*EXERCISE BRIEF*
Instruction for the entries that follow: retype exactly the lines from the line with "Task: Click the Spreadsheet" to the line with "You are a computer-use agent. Screen dimensions: 923x643", both included, and omit all others.

Stored records
----------

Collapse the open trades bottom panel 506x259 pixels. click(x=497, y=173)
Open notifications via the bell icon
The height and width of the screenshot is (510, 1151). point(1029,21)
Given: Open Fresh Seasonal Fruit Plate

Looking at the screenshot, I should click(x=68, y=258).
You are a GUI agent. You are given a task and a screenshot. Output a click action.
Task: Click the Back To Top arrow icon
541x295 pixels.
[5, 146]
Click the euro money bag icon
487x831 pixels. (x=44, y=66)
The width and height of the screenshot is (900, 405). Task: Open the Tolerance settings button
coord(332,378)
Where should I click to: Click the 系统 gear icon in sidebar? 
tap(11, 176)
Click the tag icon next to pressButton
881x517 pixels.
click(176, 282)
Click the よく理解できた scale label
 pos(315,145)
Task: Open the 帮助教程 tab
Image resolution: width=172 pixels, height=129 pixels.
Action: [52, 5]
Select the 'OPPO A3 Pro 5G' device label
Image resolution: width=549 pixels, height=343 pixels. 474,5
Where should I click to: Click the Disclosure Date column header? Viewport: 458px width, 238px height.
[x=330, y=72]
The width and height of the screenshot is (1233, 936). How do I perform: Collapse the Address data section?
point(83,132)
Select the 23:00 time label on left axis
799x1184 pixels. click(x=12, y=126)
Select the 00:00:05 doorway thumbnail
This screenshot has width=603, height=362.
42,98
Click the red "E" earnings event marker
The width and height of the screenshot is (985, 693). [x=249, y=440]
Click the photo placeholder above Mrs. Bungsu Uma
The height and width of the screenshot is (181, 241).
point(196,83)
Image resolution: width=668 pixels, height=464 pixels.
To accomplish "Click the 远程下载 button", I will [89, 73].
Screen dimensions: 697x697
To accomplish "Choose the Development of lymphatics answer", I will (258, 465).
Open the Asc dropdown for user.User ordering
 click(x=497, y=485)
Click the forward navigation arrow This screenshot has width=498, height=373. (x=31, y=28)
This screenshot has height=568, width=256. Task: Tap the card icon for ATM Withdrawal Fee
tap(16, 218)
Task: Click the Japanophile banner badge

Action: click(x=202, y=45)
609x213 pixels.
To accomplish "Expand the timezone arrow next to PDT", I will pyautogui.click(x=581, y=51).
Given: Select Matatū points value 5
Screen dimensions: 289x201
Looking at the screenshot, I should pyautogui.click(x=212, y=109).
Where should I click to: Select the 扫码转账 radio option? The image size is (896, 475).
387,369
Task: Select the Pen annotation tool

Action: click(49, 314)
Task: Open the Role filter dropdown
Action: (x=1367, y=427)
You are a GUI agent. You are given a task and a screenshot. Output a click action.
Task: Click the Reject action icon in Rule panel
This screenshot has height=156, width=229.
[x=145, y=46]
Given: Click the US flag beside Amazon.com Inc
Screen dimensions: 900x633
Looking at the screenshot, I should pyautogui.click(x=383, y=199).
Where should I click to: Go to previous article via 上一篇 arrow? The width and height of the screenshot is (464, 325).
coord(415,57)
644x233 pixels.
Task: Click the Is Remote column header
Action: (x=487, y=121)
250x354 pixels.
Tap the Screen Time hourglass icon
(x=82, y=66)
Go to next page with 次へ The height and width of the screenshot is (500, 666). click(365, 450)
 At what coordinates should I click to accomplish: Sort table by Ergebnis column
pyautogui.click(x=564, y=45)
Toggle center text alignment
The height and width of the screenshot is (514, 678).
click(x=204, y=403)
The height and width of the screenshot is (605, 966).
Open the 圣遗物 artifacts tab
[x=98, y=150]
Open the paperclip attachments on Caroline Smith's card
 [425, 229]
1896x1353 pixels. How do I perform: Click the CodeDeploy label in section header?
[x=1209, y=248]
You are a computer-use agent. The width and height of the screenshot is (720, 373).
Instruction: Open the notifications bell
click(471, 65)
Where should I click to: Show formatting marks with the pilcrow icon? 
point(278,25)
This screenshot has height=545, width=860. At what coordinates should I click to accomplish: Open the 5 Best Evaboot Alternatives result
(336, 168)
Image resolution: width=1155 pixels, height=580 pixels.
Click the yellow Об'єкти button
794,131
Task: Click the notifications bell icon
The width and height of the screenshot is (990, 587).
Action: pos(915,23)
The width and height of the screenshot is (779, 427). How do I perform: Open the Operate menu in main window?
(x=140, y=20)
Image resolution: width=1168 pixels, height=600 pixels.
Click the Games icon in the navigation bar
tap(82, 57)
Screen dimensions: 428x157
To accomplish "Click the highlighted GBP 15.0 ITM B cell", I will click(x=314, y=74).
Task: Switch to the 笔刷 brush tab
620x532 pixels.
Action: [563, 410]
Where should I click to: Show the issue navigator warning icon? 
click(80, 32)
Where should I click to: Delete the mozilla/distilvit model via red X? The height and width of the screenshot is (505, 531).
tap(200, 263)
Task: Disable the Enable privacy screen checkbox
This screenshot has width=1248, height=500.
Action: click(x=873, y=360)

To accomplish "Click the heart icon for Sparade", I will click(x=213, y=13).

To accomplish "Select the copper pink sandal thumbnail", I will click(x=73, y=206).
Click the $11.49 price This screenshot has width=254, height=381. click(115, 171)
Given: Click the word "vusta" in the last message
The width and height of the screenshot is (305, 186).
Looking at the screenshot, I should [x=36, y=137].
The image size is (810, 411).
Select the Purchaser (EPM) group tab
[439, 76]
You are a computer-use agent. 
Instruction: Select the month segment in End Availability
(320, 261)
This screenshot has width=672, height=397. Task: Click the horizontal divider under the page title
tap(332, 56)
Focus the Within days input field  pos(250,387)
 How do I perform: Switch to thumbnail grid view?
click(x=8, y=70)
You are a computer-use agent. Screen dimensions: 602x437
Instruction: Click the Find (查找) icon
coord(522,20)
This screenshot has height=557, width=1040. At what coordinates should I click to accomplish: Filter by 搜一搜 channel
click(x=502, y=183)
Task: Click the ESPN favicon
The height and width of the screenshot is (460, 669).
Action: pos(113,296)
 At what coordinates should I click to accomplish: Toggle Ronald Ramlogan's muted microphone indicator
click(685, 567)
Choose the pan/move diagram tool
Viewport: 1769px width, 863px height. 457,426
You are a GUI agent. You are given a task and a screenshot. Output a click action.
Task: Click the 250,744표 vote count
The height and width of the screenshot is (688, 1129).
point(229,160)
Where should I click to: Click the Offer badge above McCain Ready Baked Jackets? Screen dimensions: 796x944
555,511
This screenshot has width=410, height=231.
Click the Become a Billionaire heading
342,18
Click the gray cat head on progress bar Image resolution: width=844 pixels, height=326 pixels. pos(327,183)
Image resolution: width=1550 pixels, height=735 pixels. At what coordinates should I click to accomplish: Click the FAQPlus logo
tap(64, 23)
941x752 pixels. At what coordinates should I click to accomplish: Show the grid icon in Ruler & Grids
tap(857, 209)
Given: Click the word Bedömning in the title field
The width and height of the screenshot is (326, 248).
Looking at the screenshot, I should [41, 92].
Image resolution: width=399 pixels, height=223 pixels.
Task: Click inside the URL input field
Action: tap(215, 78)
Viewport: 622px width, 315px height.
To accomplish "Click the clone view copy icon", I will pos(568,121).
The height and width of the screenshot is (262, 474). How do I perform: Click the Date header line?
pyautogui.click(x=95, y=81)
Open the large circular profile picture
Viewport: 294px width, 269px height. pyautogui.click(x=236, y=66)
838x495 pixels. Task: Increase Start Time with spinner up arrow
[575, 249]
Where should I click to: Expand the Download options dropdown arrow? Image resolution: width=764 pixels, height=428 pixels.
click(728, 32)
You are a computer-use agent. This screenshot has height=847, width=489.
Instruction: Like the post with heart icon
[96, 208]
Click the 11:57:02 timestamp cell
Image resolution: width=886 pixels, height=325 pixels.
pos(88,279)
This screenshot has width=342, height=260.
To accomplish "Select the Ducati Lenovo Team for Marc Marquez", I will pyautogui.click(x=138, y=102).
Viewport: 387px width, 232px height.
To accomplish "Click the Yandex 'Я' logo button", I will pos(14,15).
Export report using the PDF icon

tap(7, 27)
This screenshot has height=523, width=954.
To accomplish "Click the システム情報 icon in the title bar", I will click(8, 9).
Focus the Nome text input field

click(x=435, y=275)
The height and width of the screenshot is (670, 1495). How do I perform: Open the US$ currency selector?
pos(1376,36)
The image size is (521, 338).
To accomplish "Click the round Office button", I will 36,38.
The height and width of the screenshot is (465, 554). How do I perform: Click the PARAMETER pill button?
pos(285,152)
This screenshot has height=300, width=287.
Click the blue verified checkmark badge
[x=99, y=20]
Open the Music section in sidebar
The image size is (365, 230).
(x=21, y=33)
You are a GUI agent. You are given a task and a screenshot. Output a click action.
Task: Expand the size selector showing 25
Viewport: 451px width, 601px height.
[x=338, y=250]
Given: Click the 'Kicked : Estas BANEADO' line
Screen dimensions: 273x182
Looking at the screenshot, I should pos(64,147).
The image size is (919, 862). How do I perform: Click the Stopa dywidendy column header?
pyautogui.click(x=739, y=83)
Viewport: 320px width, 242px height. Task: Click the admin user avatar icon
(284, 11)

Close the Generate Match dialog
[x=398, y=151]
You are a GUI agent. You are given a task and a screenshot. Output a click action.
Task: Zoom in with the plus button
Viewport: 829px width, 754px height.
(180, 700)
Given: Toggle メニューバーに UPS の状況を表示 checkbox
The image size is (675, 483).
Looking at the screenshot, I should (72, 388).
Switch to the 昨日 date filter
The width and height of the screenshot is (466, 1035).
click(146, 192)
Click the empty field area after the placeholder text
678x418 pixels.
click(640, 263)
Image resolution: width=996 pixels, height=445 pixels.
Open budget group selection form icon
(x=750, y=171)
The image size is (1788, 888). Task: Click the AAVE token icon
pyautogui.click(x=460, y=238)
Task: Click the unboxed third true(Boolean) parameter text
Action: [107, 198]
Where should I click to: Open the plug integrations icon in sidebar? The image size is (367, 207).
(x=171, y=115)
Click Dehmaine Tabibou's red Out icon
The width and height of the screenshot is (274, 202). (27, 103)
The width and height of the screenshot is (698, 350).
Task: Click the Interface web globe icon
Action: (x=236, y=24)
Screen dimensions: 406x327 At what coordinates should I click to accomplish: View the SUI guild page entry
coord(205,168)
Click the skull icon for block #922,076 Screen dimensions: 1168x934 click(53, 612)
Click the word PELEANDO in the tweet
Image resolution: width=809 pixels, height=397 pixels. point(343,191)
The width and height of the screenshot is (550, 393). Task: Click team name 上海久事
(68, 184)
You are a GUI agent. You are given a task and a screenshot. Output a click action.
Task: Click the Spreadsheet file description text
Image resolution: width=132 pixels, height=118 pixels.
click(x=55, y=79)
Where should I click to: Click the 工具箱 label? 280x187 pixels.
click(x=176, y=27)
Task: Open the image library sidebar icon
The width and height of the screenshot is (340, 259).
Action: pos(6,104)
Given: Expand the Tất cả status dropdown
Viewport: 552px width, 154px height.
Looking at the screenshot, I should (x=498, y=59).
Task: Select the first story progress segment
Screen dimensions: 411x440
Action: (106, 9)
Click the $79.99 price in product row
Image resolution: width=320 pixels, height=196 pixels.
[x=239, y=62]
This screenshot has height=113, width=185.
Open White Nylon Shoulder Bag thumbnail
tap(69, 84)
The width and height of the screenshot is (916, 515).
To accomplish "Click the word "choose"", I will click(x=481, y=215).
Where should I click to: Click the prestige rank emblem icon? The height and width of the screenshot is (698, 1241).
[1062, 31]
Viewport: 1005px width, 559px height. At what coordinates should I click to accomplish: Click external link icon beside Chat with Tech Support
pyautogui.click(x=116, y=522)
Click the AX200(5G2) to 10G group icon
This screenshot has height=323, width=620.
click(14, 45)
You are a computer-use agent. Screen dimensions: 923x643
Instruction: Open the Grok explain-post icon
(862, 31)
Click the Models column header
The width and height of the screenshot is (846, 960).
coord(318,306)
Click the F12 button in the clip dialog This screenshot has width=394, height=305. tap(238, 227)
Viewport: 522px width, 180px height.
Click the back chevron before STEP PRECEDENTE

----------

*TASK RESULT*
Task: Click the Spreadsheet file description text
Image resolution: width=132 pixels, height=118 pixels.
click(x=55, y=79)
Where should I click to: Click the 工具箱 label? 280x187 pixels.
click(x=176, y=27)
Task: Open the image library sidebar icon
The width and height of the screenshot is (340, 259).
Action: pos(6,104)
Given: Expand the Tất cả status dropdown
Viewport: 552px width, 154px height.
Looking at the screenshot, I should (x=498, y=59).
Task: Select the first story progress segment
Screen dimensions: 411x440
Action: (106, 9)
Click the $79.99 price in product row
Image resolution: width=320 pixels, height=196 pixels.
[x=239, y=62]
This screenshot has height=113, width=185.
Open White Nylon Shoulder Bag thumbnail
tap(69, 84)
The width and height of the screenshot is (916, 515).
To accomplish "Click the word "choose"", I will click(x=481, y=215).
Where should I click to: Click the prestige rank emblem icon? The height and width of the screenshot is (698, 1241).
[1062, 31]
Viewport: 1005px width, 559px height. At what coordinates should I click to accomplish: Click external link icon beside Chat with Tech Support
pyautogui.click(x=116, y=522)
Click the AX200(5G2) to 10G group icon
This screenshot has height=323, width=620.
click(14, 45)
You are a computer-use agent. Screen dimensions: 923x643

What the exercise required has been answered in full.